In a sense, that is what I am. I have thought of our options long and hard, and now my mind is made up. I must find the courage to persist, to make sure we do the right thing, even if it goes against what Celestia, the Crescent Empress, believes.

The clapping stops, the game ends. Alina and Merile giggle as they cuddle the two dogs. But when Alina notices me looking at them, she turns her gaze down as if my shadow were of more interest to her than what I might have to say. Merile wraps an arm around our little sister and bares her teeth. It’s a warning. She doesn’t want me talking to them.

“That was such great fun,” Sibilia exclaims as she moves on to tend the dying fire. Though her enthusiasm is as far away from genuine as possible. We all know what awaits us. Some of us hide it better than the others.

“Yes,” Celestia replies as she settles in her customary place on the sofa by the windows. She crosses her elegant hands on her lap, straightens her back. “That it was. Please, while you are at it, do toss a few more logs in. It is feeling a bit damp here.”

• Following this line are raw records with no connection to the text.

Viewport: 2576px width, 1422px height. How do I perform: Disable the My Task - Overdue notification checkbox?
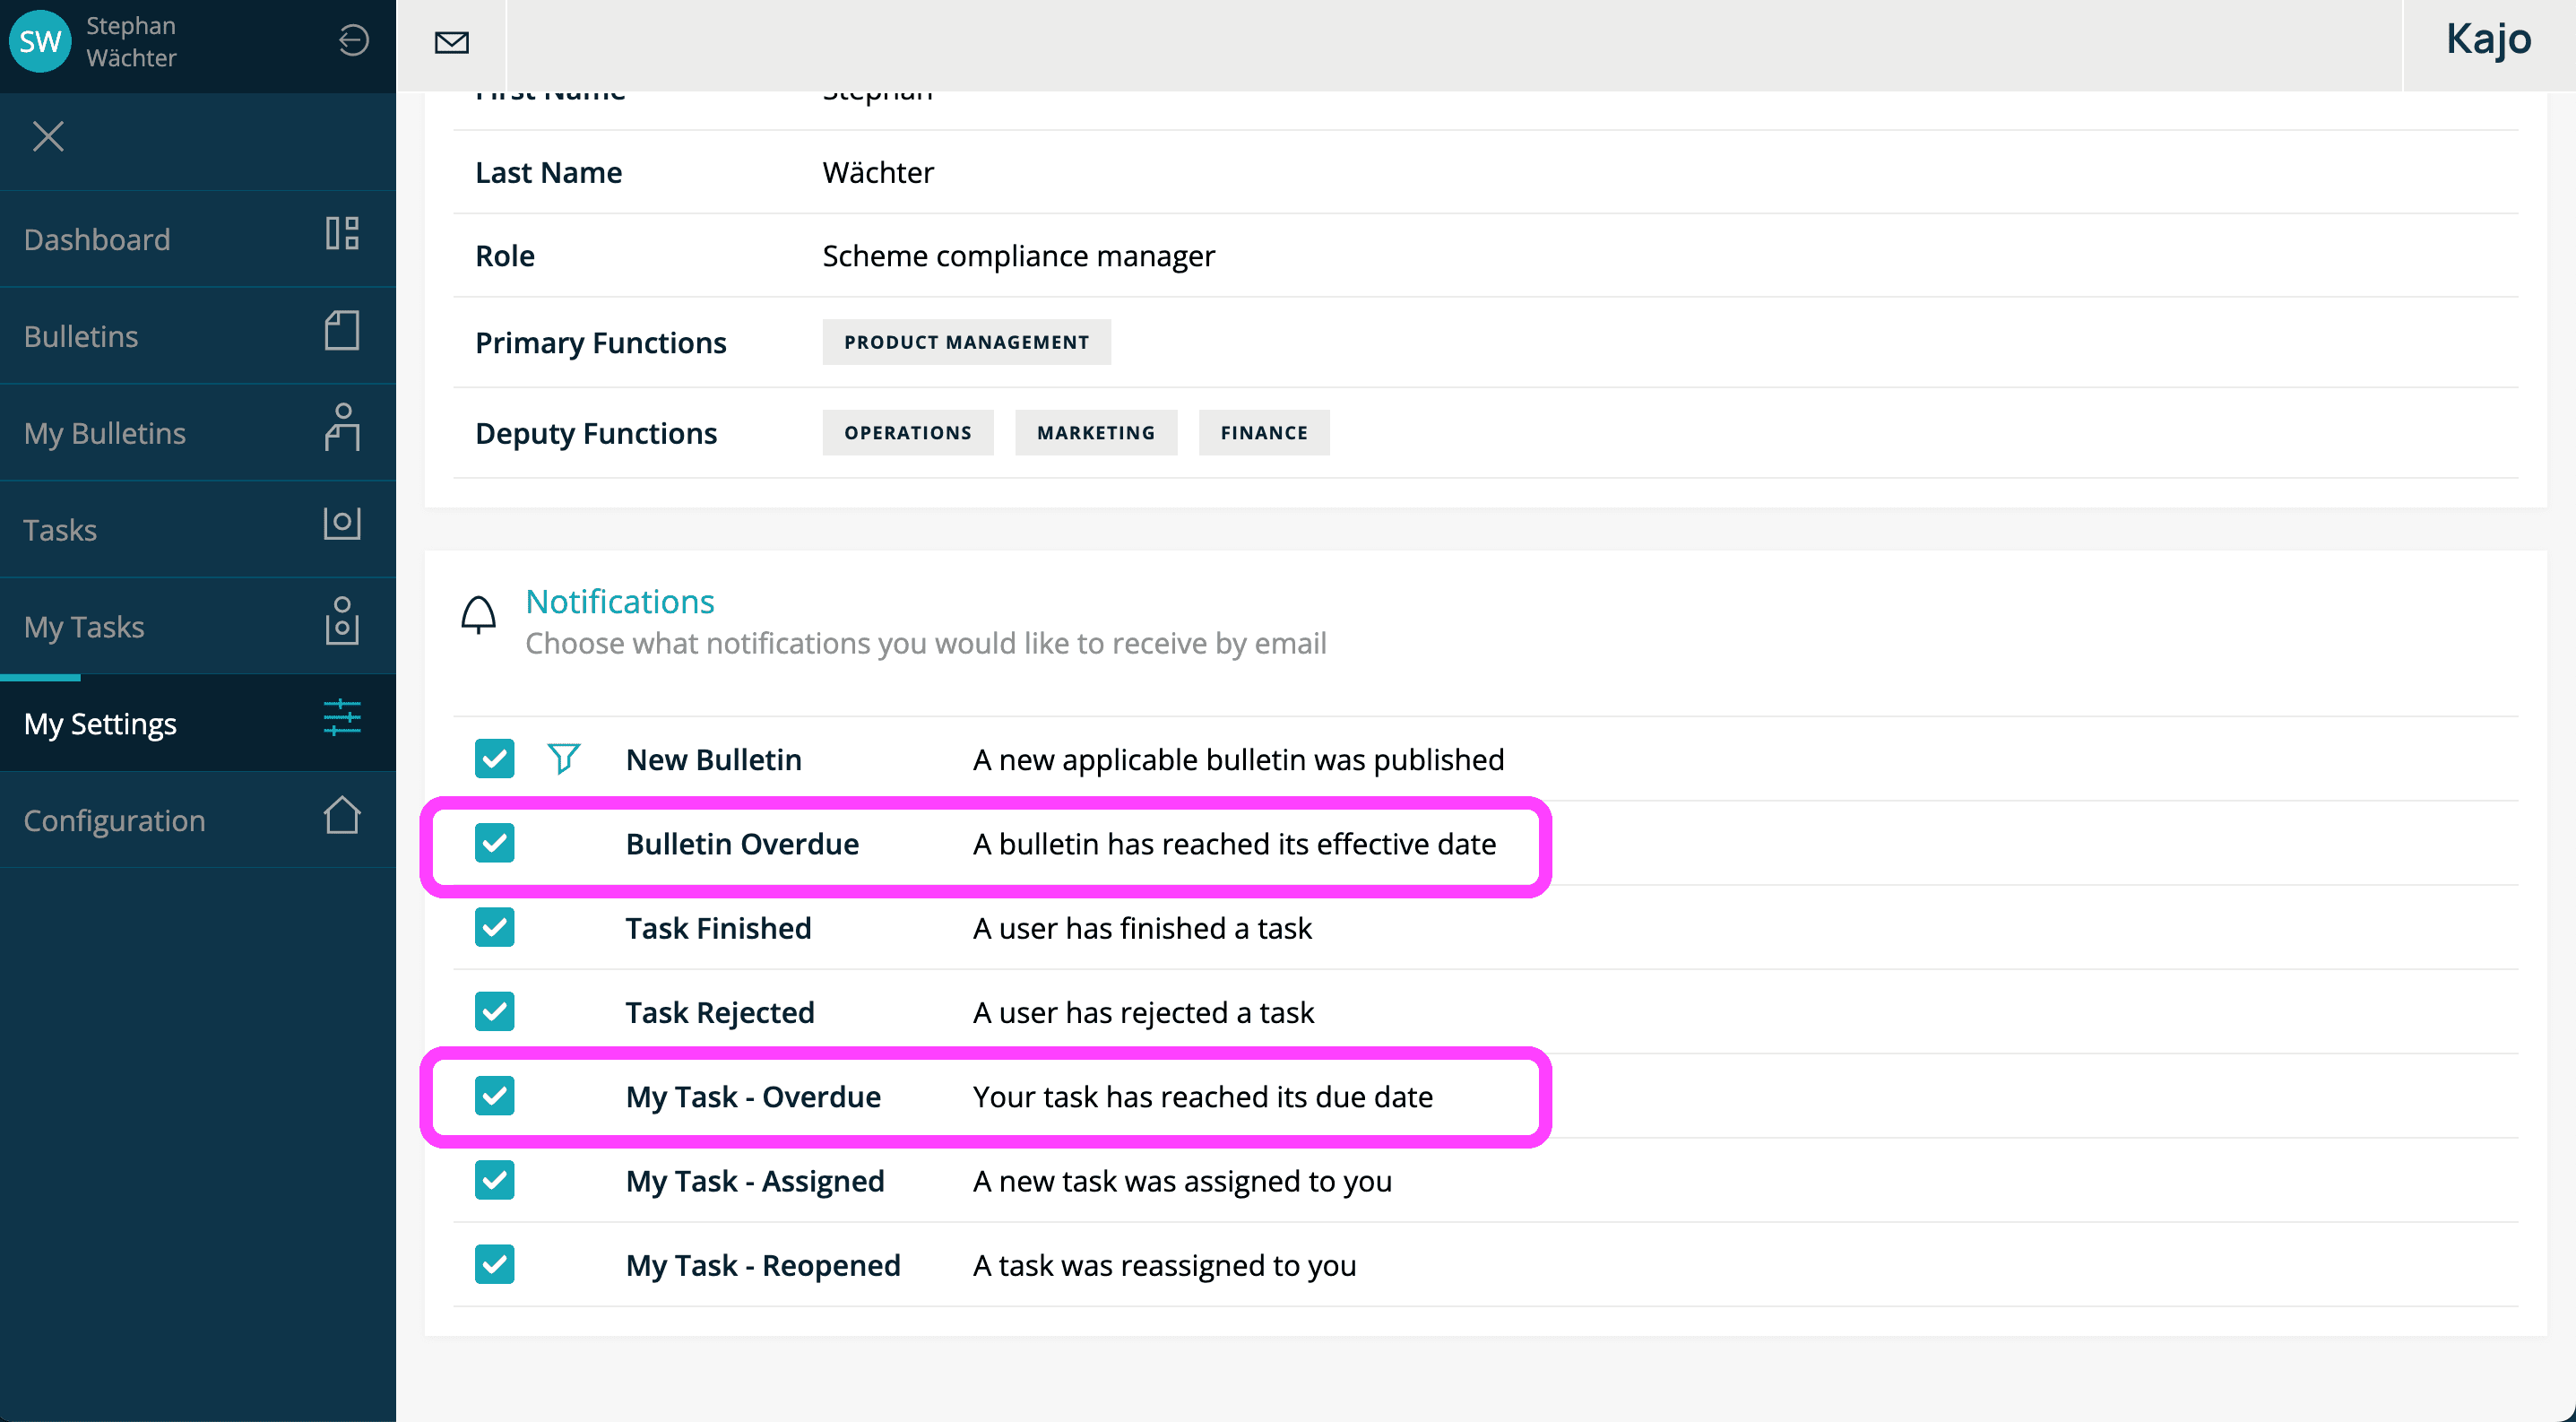click(494, 1097)
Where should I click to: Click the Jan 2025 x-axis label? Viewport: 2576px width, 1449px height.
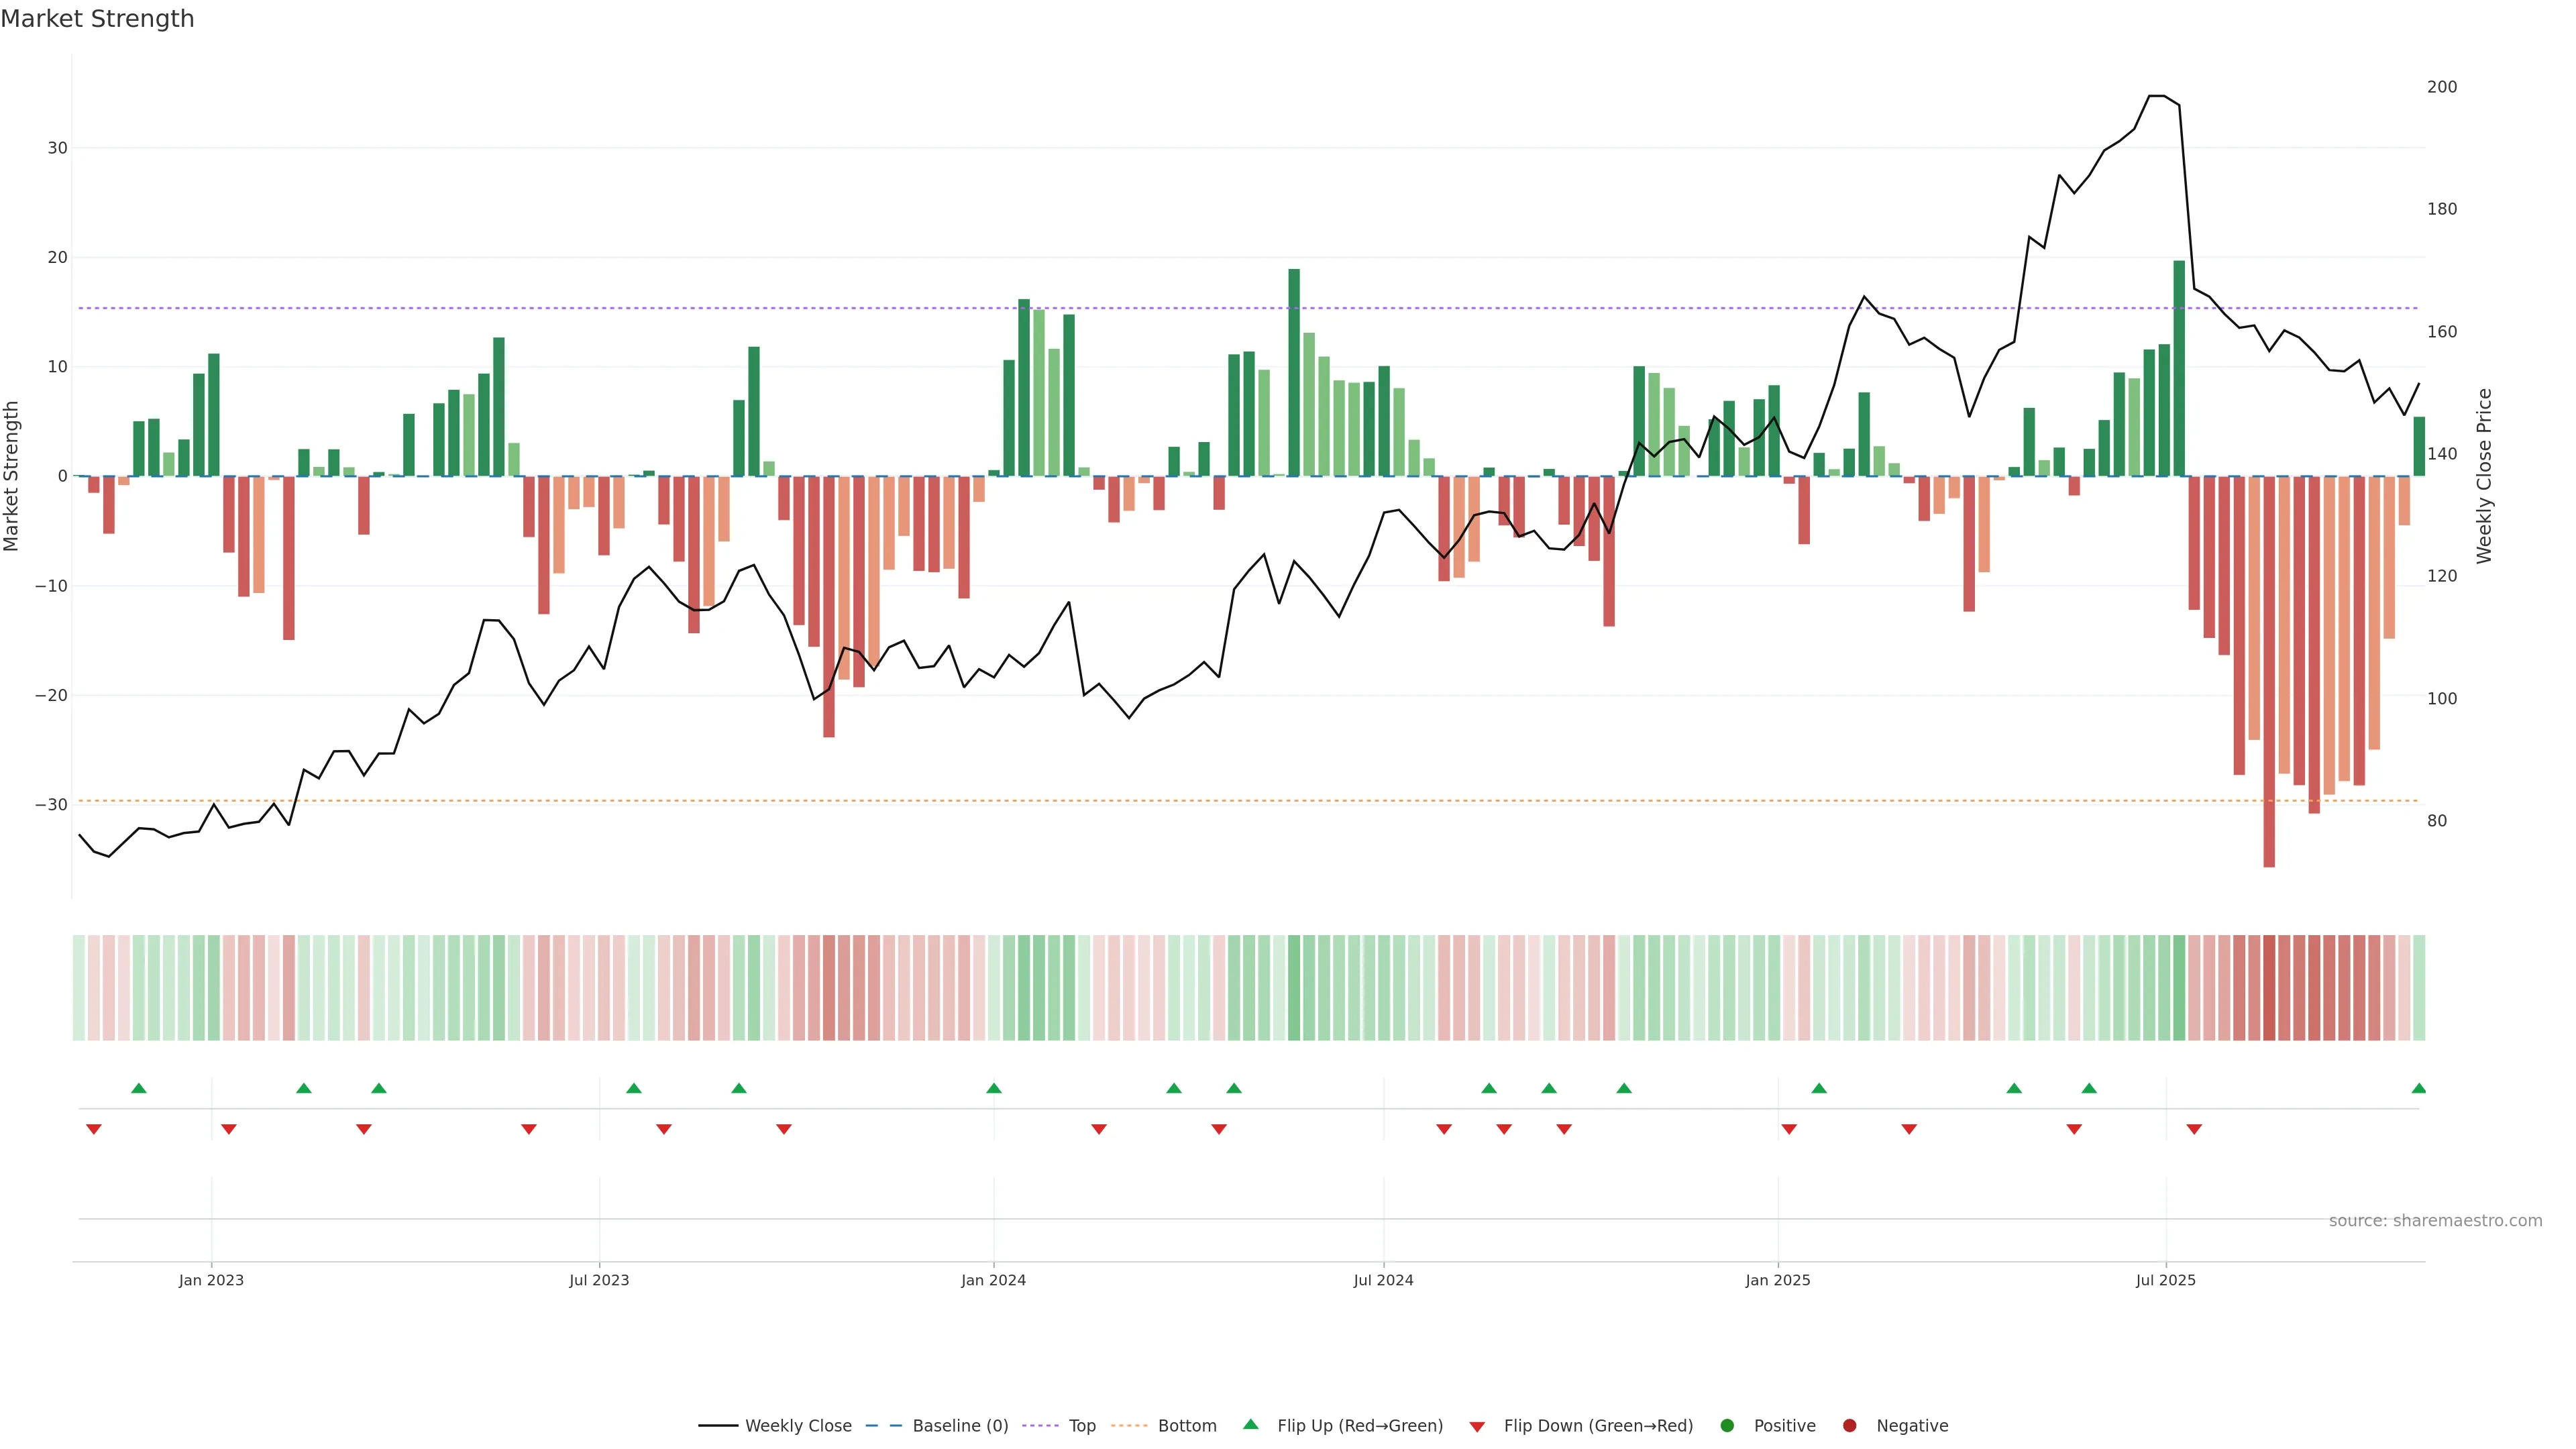[x=1778, y=1280]
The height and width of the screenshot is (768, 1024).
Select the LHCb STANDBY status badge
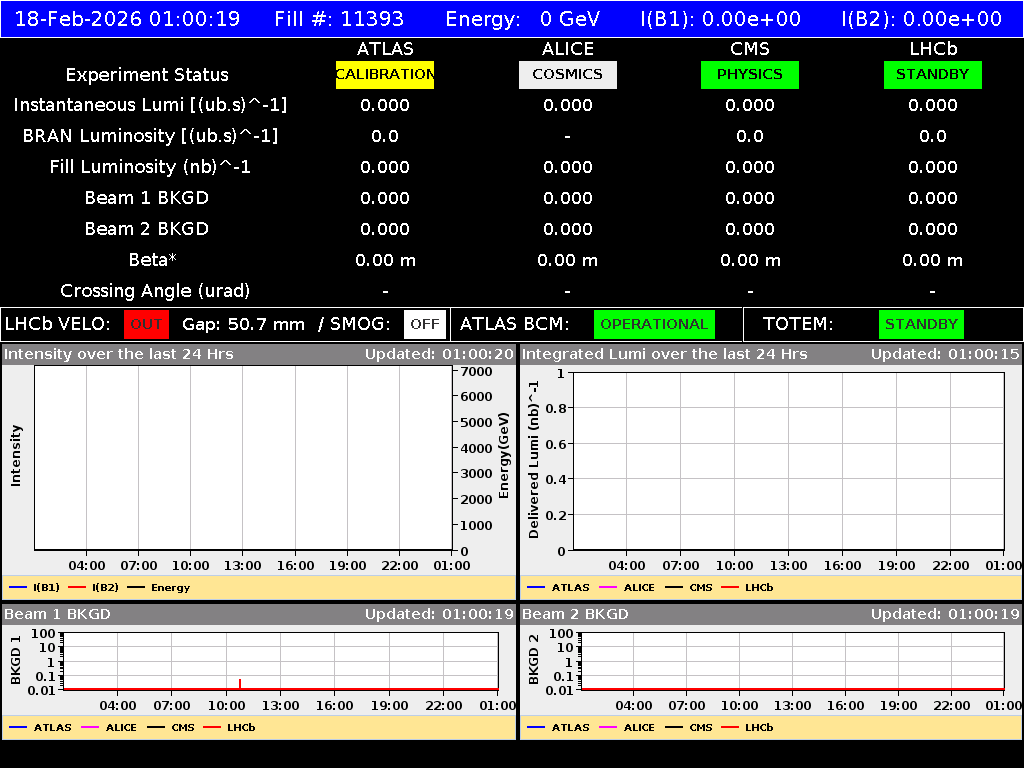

With each passing day, Celestia and Sibilia look wearier. Though I haven’t been privy to their schemes since I played my part in the wedding ceremony, I know what they are up to. Sibilia is strengthening Celestia.

It is foolish of my sisters to think that they could defy the gagargi’s will. I have tried to reason with them, to no avail. As a result, I have been shunned out of the family as if I were no longer their sister. But regardless of what they might prefer, I’m still a Daughter of the Moon. I do miss Celestia, Sibilia, Merile, and Alina, I do long for their company, and I don’t want our ways to part in anger.

For only a day or two can remain before the gagargi sends for us.

The sheet of paper and the pen burn in my dress pocket. Captain Janlav was suspicious, rightfully so, when I asked for them. He thought I intended to write a letter, smuggle it out of the house, plead with someone, anyone to come to our aid. I swore under my father’s name that I wasn’t planning any such thing. I went as far as to tell him the truth. Upon hearing from my lips that he and the guards are now closer to me than my own family, he took pity on me.

Of course I would love nothing more than all of us leaving this house together and living our lives happily ever after. But if worst comes to worst and the gagargi holds Celestia accountable for the deal she made with him, my sisters and I really need to decide which one of us goes with her.

And so, I abandon the chair, the oval table, the needle and the thread.

“Sibilia,” I say in a gentle voice as I approach the fireplace, for my steps are silent and sure.

My sister flinches away from me, teeters on the divan’s edge. She bends to pick up a poker, prods the pathetically burning logs. The fire spits sparks as if to despise my very attempt to talk with my sister. As if it knew that I chose her because she has the softest heart, because once we were best friends.

“You don’t need a poker to protect yourself from me.” And I laugh girlishly, as if her defensive mannerism hadn’t hurt me deep inside.